╭─ ROWS

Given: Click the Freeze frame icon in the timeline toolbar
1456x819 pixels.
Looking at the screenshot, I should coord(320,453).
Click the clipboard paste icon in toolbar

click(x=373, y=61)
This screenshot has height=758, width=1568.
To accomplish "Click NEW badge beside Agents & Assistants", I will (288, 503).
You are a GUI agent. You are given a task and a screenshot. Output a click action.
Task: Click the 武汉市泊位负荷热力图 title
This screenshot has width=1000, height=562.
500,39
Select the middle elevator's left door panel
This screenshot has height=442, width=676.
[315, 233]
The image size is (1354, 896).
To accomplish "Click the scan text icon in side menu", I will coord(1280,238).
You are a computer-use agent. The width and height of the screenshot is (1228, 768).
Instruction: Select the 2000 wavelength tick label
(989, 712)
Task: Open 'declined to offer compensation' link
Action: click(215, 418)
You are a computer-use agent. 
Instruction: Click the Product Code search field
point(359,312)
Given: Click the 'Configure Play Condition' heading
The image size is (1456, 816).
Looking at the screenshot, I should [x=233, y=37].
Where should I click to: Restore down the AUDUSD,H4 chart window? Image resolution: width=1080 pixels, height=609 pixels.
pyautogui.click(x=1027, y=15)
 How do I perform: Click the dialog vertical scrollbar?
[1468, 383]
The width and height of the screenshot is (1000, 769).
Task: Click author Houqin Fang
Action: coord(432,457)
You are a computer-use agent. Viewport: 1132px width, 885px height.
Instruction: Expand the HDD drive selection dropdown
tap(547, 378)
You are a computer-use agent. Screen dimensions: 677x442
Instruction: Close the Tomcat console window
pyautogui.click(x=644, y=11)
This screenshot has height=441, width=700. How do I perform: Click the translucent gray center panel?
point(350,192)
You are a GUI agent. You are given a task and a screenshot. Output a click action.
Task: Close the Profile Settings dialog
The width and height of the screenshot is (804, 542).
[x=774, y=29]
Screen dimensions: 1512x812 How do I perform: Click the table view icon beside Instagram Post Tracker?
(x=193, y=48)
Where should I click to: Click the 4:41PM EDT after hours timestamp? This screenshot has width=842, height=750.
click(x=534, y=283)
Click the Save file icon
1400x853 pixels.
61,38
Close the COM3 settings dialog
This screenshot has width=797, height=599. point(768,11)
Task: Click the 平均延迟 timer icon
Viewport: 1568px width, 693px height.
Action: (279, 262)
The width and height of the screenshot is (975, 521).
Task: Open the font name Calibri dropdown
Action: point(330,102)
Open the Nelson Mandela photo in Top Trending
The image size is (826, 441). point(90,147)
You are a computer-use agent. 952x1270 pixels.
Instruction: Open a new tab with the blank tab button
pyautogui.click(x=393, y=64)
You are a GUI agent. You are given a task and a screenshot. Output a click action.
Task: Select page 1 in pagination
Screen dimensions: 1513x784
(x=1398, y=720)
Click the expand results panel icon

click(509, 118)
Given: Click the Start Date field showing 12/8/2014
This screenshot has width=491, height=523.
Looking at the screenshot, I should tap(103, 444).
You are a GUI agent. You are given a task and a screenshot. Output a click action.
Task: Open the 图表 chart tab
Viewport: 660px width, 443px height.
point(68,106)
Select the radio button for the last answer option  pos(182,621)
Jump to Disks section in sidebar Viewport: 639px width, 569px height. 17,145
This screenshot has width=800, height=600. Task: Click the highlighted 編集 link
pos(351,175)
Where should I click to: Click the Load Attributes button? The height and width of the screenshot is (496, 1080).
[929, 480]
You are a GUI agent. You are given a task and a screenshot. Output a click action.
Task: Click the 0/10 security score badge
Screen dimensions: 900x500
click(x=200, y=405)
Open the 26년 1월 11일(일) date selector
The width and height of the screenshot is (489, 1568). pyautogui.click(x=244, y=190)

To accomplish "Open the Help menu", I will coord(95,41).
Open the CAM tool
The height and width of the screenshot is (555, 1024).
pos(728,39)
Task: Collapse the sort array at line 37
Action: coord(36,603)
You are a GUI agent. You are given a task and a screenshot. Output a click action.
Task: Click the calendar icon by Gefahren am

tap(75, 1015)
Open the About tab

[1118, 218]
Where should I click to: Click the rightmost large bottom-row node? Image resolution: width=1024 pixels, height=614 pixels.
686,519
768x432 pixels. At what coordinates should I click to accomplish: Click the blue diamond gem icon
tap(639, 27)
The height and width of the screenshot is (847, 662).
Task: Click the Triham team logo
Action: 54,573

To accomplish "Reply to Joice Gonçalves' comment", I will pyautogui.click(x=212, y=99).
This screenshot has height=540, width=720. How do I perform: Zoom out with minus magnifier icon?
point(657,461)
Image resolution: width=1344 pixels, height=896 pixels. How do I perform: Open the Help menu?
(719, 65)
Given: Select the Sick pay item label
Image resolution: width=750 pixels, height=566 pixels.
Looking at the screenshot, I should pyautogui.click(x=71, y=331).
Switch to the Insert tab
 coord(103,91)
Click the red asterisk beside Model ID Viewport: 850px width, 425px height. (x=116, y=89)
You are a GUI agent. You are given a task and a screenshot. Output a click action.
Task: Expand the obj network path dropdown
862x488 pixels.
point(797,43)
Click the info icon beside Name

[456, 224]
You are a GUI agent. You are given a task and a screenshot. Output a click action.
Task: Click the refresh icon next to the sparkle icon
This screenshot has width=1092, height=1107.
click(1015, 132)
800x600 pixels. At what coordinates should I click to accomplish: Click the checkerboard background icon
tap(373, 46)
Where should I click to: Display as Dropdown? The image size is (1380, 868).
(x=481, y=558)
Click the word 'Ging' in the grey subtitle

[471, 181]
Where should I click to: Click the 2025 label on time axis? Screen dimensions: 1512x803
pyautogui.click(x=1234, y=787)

╰─

(WORK INSTRUCTIONS): Copy the lines from the one containing "Click the info icon beside Name" through the end of the entries, both ends included, keeping the instructions in place. Add 135 to each coordinate value in the answers.

(EXPECTED ANSWER):
Click the info icon beside Name

[591, 359]
You are a GUI agent. You are given a task and a screenshot. Output a click action.
Task: Click the refresh icon next to the sparkle icon
This screenshot has width=1092, height=1107.
click(1150, 267)
800x600 pixels. At what coordinates should I click to accomplish: Click the checkerboard background icon
tap(508, 181)
Where should I click to: Display as Dropdown? The image size is (1380, 868).
(x=616, y=693)
Click the word 'Ging' in the grey subtitle

[606, 316]
Where should I click to: Click the 2025 label on time axis? Screen dimensions: 1512x803
pyautogui.click(x=1369, y=922)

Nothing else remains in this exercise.